**依頼内容:** 次の項目をすべて、空行を除いた番号付きリストの形に並べ直してください。

**演習の入力:**
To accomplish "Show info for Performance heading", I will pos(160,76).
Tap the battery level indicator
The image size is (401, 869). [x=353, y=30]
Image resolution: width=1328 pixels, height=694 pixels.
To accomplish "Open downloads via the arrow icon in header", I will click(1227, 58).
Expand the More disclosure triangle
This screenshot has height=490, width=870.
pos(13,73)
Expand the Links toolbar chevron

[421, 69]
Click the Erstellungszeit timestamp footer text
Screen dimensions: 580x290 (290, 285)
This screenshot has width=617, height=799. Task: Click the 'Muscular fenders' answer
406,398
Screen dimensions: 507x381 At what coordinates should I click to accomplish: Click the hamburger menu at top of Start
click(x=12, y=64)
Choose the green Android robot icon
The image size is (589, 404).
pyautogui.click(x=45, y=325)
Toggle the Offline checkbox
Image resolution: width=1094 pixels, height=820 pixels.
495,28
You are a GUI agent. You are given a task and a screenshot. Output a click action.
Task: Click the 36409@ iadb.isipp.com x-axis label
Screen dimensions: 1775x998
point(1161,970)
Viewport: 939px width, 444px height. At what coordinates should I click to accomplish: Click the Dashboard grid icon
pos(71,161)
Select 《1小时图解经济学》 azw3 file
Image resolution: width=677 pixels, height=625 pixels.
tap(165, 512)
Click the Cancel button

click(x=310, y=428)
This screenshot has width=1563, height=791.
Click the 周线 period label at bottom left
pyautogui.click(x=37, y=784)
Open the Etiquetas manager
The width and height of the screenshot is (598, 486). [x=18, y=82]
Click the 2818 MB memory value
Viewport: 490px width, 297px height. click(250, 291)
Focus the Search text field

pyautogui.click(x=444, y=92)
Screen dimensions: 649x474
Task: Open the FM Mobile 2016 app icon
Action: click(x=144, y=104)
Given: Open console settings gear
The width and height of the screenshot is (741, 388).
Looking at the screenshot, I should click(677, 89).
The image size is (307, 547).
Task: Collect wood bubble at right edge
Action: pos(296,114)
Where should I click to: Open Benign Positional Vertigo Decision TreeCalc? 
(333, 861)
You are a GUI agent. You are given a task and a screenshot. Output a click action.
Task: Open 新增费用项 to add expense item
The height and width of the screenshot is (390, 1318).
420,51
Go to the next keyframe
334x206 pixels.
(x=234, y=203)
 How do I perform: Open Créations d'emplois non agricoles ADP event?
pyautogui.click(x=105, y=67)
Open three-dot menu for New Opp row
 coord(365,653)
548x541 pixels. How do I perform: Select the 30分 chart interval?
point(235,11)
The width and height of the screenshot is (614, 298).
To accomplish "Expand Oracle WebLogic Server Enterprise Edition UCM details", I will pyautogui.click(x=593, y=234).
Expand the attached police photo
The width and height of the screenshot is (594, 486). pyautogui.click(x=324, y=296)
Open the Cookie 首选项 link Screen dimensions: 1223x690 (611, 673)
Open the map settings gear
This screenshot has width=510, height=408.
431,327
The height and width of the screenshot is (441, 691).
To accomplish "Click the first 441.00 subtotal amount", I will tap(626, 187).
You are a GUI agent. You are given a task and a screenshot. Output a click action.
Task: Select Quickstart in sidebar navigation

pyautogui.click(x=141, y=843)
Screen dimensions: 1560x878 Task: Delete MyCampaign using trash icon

**課題の解答:**
1. To accomplish "Show info for Performance heading", I will pos(160,76).
2. Tap the battery level indicator
3. The image size is (401, 869). [x=353, y=30]
4. Image resolution: width=1328 pixels, height=694 pixels.
5. To accomplish "Open downloads via the arrow icon in header", I will click(1227, 58).
6. Expand the More disclosure triangle
7. This screenshot has height=490, width=870.
8. pos(13,73)
9. Expand the Links toolbar chevron
10. [421, 69]
11. Click the Erstellungszeit timestamp footer text
12. Screen dimensions: 580x290 (290, 285)
13. This screenshot has width=617, height=799. Task: Click the 'Muscular fenders' answer
14. 406,398
15. Screen dimensions: 507x381 At what coordinates should I click to accomplish: Click the hamburger menu at top of Start
16. click(x=12, y=64)
17. Choose the green Android robot icon
18. The image size is (589, 404).
19. pyautogui.click(x=45, y=325)
20. Toggle the Offline checkbox
21. Image resolution: width=1094 pixels, height=820 pixels.
22. 495,28
23. You are a GUI agent. You are given a task and a screenshot. Output a click action.
24. Task: Click the 36409@ iadb.isipp.com x-axis label
25. Screen dimensions: 1775x998
26. point(1161,970)
27. Viewport: 939px width, 444px height. At what coordinates should I click to accomplish: Click the Dashboard grid icon
28. pos(71,161)
29. Select 《1小时图解经济学》 azw3 file
30. Image resolution: width=677 pixels, height=625 pixels.
31. tap(165, 512)
32. Click the Cancel button
33. click(x=310, y=428)
34. This screenshot has width=1563, height=791.
35. Click the 周线 period label at bottom left
36. pyautogui.click(x=37, y=784)
37. Open the Etiquetas manager
38. The width and height of the screenshot is (598, 486). [x=18, y=82]
39. Click the 2818 MB memory value
40. Viewport: 490px width, 297px height. click(250, 291)
41. Focus the Search text field
42. pyautogui.click(x=444, y=92)
43. Screen dimensions: 649x474
44. Task: Open the FM Mobile 2016 app icon
45. Action: click(x=144, y=104)
46. Given: Open console settings gear
47. The width and height of the screenshot is (741, 388).
48. Looking at the screenshot, I should click(677, 89).
49. The image size is (307, 547).
50. Task: Collect wood bubble at right edge
51. Action: pos(296,114)
52. Where should I click to: Open Benign Positional Vertigo Decision TreeCalc? 
53. (333, 861)
54. You are a GUI agent. You are given a task and a screenshot. Output a click action.
55. Task: Open 新增费用项 to add expense item
56. The height and width of the screenshot is (390, 1318).
57. 420,51
58. Go to the next keyframe
59. 334x206 pixels.
60. (x=234, y=203)
61.  How do I perform: Open Créations d'emplois non agricoles ADP event?
62. pyautogui.click(x=105, y=67)
63. Open three-dot menu for New Opp row
64.  coord(365,653)
65. 548x541 pixels. How do I perform: Select the 30分 chart interval?
66. point(235,11)
67. The width and height of the screenshot is (614, 298).
68. To accomplish "Expand Oracle WebLogic Server Enterprise Edition UCM details", I will pyautogui.click(x=593, y=234).
69. Expand the attached police photo
70. The width and height of the screenshot is (594, 486). pyautogui.click(x=324, y=296)
71. Open the Cookie 首选项 link Screen dimensions: 1223x690 (611, 673)
72. Open the map settings gear
73. This screenshot has width=510, height=408.
74. 431,327
75. The height and width of the screenshot is (441, 691).
76. To accomplish "Click the first 441.00 subtotal amount", I will tap(626, 187).
77. You are a GUI agent. You are given a task and a screenshot. Output a click action.
78. Task: Select Quickstart in sidebar navigation
79. pyautogui.click(x=141, y=843)
80. Screen dimensions: 1560x878 Task: Delete MyCampaign using trash icon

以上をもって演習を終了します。